Twee volwaardige bands zei ik …Het Gentse Madensuyu kon een klein uur optreden, en liet hun net verschenen tweede cd los aan het Franse (en deels West Vlaamse) publiek. ‘D Is Done’ volgt ‘A field between’ en de EP ‘Adjust We’ op. Het duo kreeg al een eervolle vermelding op de Humo’s Rock Rally van 2004, en intrigeert door hun broeierig, intens, energiek en opwindend spanningsveld tussen  repetitieve gitaarstructuren, bezwerende en opzwepende percussie, elektronicableeps, (schreeuw) zang en opgewonden kreten.

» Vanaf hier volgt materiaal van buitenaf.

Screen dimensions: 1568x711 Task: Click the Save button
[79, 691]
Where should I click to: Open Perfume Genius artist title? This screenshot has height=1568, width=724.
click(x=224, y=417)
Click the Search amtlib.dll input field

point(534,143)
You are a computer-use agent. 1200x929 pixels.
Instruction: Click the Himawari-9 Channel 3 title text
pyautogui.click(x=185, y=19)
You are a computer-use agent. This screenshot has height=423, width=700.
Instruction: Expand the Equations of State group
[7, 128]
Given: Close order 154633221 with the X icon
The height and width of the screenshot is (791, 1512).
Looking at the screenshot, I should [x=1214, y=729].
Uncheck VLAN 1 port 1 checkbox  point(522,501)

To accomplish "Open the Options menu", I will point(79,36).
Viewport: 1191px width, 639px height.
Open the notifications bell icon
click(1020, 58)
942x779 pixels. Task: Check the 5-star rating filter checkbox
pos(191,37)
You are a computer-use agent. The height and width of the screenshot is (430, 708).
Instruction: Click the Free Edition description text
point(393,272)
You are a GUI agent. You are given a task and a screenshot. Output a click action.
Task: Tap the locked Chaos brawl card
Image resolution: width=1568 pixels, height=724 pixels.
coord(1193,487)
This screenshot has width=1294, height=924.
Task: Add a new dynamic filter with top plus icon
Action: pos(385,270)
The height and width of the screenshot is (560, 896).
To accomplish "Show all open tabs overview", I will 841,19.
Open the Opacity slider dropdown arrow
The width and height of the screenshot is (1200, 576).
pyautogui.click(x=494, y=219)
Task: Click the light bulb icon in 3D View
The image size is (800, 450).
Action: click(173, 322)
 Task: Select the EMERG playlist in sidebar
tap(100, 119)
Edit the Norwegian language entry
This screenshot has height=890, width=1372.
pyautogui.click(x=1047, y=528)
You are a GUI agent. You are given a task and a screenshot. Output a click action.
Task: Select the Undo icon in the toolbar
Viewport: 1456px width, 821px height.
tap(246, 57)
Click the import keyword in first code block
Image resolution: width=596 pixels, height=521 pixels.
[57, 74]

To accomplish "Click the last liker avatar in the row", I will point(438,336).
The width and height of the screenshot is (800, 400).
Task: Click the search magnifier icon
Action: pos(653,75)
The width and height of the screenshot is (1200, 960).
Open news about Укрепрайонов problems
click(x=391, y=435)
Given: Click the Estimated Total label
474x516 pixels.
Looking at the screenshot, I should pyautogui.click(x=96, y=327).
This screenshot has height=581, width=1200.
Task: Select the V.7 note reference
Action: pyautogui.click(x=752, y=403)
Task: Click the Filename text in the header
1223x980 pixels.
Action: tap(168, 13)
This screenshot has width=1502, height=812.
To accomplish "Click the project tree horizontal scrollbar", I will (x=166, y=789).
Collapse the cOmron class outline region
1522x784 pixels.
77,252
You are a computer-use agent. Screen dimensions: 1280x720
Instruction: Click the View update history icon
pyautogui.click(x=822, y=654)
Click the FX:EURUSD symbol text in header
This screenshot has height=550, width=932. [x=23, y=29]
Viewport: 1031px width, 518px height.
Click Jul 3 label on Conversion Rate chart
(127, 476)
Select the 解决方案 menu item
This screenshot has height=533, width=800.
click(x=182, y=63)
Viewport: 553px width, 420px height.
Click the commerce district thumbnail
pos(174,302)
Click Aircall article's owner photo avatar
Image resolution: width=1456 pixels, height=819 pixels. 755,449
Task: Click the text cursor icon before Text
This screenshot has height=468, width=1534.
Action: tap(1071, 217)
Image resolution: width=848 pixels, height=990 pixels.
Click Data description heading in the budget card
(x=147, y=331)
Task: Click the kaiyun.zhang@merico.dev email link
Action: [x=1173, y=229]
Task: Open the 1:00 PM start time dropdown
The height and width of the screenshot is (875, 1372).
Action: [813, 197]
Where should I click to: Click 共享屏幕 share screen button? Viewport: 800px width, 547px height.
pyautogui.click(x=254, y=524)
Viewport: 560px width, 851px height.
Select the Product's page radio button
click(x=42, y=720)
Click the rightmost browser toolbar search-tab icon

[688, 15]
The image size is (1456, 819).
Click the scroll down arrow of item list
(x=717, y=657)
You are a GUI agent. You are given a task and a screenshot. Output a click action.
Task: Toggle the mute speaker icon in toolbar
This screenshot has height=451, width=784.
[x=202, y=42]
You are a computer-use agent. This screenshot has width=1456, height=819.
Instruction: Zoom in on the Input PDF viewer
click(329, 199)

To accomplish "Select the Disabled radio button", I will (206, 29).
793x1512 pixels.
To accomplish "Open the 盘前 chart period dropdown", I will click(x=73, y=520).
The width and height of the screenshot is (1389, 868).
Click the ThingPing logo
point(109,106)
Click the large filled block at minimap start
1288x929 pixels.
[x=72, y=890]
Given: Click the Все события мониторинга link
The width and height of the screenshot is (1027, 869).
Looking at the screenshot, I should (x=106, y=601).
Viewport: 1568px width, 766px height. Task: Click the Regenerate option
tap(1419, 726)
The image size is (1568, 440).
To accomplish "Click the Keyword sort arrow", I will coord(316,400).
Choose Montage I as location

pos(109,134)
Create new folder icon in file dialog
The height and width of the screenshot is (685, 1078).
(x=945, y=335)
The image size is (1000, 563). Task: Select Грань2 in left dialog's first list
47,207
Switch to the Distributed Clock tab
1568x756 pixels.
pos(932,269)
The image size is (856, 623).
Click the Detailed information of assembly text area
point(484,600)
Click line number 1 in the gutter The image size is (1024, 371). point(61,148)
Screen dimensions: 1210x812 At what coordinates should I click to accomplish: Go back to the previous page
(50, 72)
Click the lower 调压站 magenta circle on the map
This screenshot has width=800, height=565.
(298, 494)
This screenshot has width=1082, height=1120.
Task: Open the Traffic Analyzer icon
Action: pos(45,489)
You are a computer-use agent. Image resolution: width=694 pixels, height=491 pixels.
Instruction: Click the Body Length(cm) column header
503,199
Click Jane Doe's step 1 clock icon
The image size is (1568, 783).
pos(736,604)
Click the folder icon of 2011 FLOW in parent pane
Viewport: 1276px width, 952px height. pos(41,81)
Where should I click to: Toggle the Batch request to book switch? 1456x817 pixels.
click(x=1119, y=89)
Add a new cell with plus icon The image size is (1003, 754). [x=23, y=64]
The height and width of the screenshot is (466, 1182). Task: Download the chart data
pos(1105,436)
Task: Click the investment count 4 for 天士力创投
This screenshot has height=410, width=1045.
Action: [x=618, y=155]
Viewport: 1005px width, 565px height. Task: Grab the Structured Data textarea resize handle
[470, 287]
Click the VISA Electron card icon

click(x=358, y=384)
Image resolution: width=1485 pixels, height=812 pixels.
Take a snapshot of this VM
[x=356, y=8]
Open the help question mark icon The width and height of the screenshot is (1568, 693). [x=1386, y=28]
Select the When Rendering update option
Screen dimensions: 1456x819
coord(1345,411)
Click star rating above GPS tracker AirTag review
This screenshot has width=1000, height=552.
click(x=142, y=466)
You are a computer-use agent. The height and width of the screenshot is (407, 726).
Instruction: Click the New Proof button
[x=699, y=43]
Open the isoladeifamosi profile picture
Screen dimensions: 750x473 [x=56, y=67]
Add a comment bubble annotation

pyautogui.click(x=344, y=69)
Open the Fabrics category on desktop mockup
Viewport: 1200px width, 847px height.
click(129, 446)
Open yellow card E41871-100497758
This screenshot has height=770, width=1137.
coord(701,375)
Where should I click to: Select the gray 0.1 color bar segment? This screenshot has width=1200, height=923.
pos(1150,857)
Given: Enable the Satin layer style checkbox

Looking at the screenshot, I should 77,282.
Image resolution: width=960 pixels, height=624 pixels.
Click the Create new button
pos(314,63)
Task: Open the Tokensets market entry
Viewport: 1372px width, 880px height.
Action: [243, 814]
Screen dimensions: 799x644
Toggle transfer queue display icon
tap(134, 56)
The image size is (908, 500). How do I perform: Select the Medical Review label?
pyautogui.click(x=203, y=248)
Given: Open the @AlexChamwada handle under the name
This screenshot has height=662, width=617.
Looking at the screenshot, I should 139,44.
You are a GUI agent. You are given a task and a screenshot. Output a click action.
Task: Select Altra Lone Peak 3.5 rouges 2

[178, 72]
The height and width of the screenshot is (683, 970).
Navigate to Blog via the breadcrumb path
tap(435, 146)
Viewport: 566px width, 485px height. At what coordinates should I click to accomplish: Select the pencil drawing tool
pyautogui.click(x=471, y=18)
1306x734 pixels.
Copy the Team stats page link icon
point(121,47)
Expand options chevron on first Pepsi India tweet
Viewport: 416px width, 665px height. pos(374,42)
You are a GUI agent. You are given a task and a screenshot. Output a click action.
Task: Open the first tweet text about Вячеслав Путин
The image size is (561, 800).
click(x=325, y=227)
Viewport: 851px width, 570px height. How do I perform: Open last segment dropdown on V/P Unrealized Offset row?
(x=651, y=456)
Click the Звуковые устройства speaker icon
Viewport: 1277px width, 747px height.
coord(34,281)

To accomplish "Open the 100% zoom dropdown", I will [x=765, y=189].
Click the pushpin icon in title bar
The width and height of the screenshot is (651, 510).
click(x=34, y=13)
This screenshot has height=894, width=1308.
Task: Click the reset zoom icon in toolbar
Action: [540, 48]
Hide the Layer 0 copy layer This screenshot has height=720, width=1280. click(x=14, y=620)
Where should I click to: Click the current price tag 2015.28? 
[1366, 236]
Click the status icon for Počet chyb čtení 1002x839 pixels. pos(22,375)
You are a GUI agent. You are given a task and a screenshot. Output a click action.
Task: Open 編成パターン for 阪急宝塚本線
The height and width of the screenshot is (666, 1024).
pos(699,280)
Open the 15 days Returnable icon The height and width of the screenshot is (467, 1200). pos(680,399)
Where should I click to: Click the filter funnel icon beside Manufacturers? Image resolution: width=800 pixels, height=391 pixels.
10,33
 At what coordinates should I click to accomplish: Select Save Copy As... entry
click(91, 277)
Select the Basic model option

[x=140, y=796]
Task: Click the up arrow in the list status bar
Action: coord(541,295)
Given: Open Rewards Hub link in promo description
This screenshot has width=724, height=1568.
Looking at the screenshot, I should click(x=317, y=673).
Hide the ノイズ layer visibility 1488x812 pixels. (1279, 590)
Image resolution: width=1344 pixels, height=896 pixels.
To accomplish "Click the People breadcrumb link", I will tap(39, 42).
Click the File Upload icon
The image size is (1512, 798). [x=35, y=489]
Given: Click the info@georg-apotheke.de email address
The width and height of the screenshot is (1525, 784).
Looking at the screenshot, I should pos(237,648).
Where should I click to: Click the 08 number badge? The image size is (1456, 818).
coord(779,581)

Het nieuwe materiaal heeft een intense, samenhangende opbouw, klinkt breder en beschikt over meer zangpartijen. Muziek die je doet bewegen en door de repetitieve opbouw en de tempowisselingen voor de nodige adrenalinestoten en explosies zorgt. Het duo liet de synthiloops en beats wat meer doorklinken en manifesteerde zich ergens tussen de postrock van 65daysofstatic, de oude Belgenpop van Red Zebra, de industrial van The Young Gods, de gitaarriedels van Sonic Youth en de scherpte van Swans en V.U. De bindteksten van drummer Pieterjan Vervondel waren leuk (al altijd trouwens) meegenomen en ontkrachtten de muzikale spanningsboog. Eén voor één waren de nieuwe songs de moeite, waardoor ik moet besluiten dat dit duo me het meest verbaasde en in beroering bracht. Luister maar eens naar “Fafafxx”,  “Write or wrote”, “Oh frail”, “Ti:me” (de sterkste song van 2008!), “Tread on tread light” en “Little f”. En oh ja, er was ook nog wat ouder materiaal, waarbij het bruisend dynamische “Share of lot” mocht besluiten. Duimen maar dat het duo De Gezelle – Vervondel de verdiende erkenning krijgt voor hun talent, kunde en technische stuff!.